● Kerjakan berikut ini
• A. Salin tanpa mengubah apa pun bagian teks tentang anak yang tinggal kelas, mulai dari "Melalui tahap demi" dan terus hingga "pelaksanaan selama ini.".
• B. Teruskan teks tentang anak yang tinggal kelas di bawah ini, dimulai setelah kalimat terakhirnya.

-------- Teks yang diberikan

"Kenapa anak saya tinggal kelas? Anak saya tidak pernah cabut, tidak merokok, tidak memperkosa seperti yng di televisi, tidak menngunakan napza." Teriak seorang ibu di ruang BP karena tidak terima anaknya tinggal kelas. Kemudian setelah diberikan penjelasan kriteria kenaikan, ibu itu dengan emosinya mengoyak buku rapor anaknya sambil berucap kata-kata kasar dan jorok. Ibu itu pergi meninggalkan sekolah. Namun tidam berapa lama, dia iembali datang dengan suaminya dengan cara yang tidak sopan sembari mencaci maki mencari orang yang bertanggung jawab atas ketidaknaikan anaknya. Pihak sekolah berupaya menjelaskan namun kedua orangtua tersebut berperilaku arogan menjurus membuat kerusuhan.
Sepaham saya, ketika masih menjadi pelajar hingga sekarang menjadi pengajar, naik dan tinggal kelas merupakan hak lumrah dalam proses pendidikan di sekolah. Karena di dalam proses pendidikan sekolah, tepatnya proses belajar mengajar, terdiri dari tahap rencana, pelaksanaan, dan evaluasi.
Melalui tahap demi tahap, peserta didik dibimbing untuk menguasai materi pelajaran (kognitif), meningkatkan keterampilan (psikomotorik), dan berkarakter (afektif). Ketiga tahap inilah yang menjadi kriteria kenaikan kelas ataupun kelulusan. Dengan menimbang kriteria ini, dalam rapat dewan guru (evaluasi), peserta didik diputuskan layak atau tidak. Atau dapat juga dirumuskan, dalam pengambilan keputusan naik atau tinggal kelas, ada proses panjang yang harus dilalui.
Peristiwa hari ini, dalam pemahaman saya, mengundang evaluasi lanjutan dari proses pendidikan selama ini. "Tak ada asap jika tak ada api". Peristiwa ini terjadi mungkin akibat perubahan pemahaman pendidikab.
Mungkin peristiwa yang sama juga terjadi di beberapa sekolah lainnya di Indonesia. Peristiwa ini seolah mengisyaratkan adanya pemahaman yang salah akan pelaksanaan selama ini.

----------------
-------- Data terkumpul

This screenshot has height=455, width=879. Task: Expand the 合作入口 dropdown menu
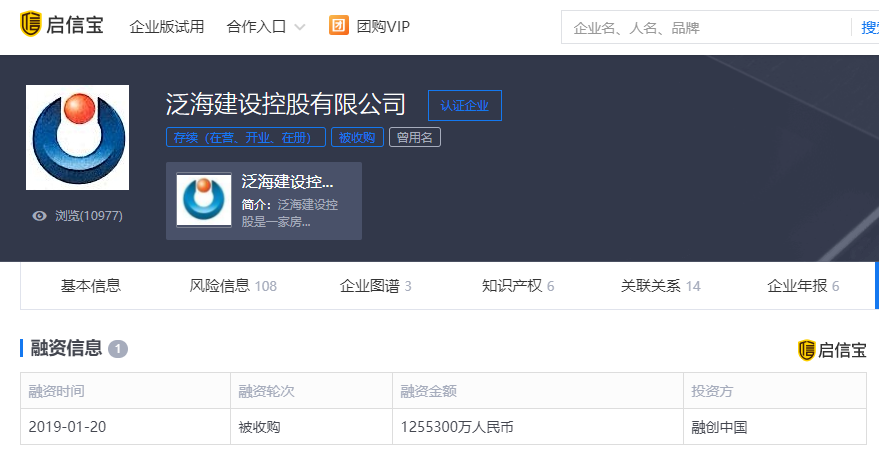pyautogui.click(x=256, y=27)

----------------

● Hasil tiap tugas
• A.
Melalui tahap demi tahap, peserta didik dibimbing untuk menguasai materi pelajaran (kognitif), meningkatkan keterampilan (psikomotorik), dan berkarakter (afektif). Ketiga tahap inilah yang menjadi kriteria kenaikan kelas ataupun kelulusan. Dengan menimbang kriteria ini, dalam rapat dewan guru (evaluasi), peserta didik diputuskan layak atau tidak. Atau dapat juga dirumuskan, dalam pengambilan keputusan naik atau tinggal kelas, ada proses panjang yang harus dilalui.
Peristiwa hari ini, dalam pemahaman saya, mengundang evaluasi lanjutan dari proses pendidikan selama ini. "Tak ada asap jika tak ada api". Peristiwa ini terjadi mungkin akibat perubahan pemahaman pendidikab.
Mungkin peristiwa yang sama juga terjadi di beberapa sekolah lainnya di Indonesia. Peristiwa ini seolah mengisyaratkan adanya pemahaman yang salah akan pelaksanaan selama ini.

• B.
Untuk memudahkan pemahaman, beberapa contoh berikut menjadi alasan keluarga (orangtua) "termanjakan" dalam kesewenangan pendidikan.
Orangtua mewujudkan sayang yang salah. Anggapan yang salah bahwa rasa sayang terhadap anak dengan memberikan semua apa yang diminta anak. Sebaiknya, rasa sayang diwujudkan dengan memenuhi apa yang benar menjadi kebutuhan anak.
Masih berkaitan dengan pemahaman rasa sayang yang salah. Orangtua sering menyalahangunaan Undang-undang Perlindungan Anak (UUPA). UUPA menjadi senjata atas usaha melindungi kenakalan anak-anak, tanpa melihat kronologi peristiwa. Bahkan ketika nengetahui kronologi sebenarnya, orangtua masih acapkali menganggap anaknya tidak pernah salah. Tidak sedikit orangtua yang juga mencari keuntungan atas UUPA ini
Keterpurukan Ujian Nasional. Selama 10 tahun, pelaksanaan UN mengundang banyak kecurangan. Kecurangan ini yang "meninabobokan" fungsi orangtua sebagai pengawas perkembangan anak. Adanya upaya pemaksaan kelulusan peserta didik mencapai 100% menjadi alasan orangtua beranggapan apapun tingkah anaknya, pasti akan lulus.
Ketiga alasan ini yang membuat orangtua merasa kenaikan atau kelulusan merupakan hak yang harus diterima seorang anak jika ia bersekolah.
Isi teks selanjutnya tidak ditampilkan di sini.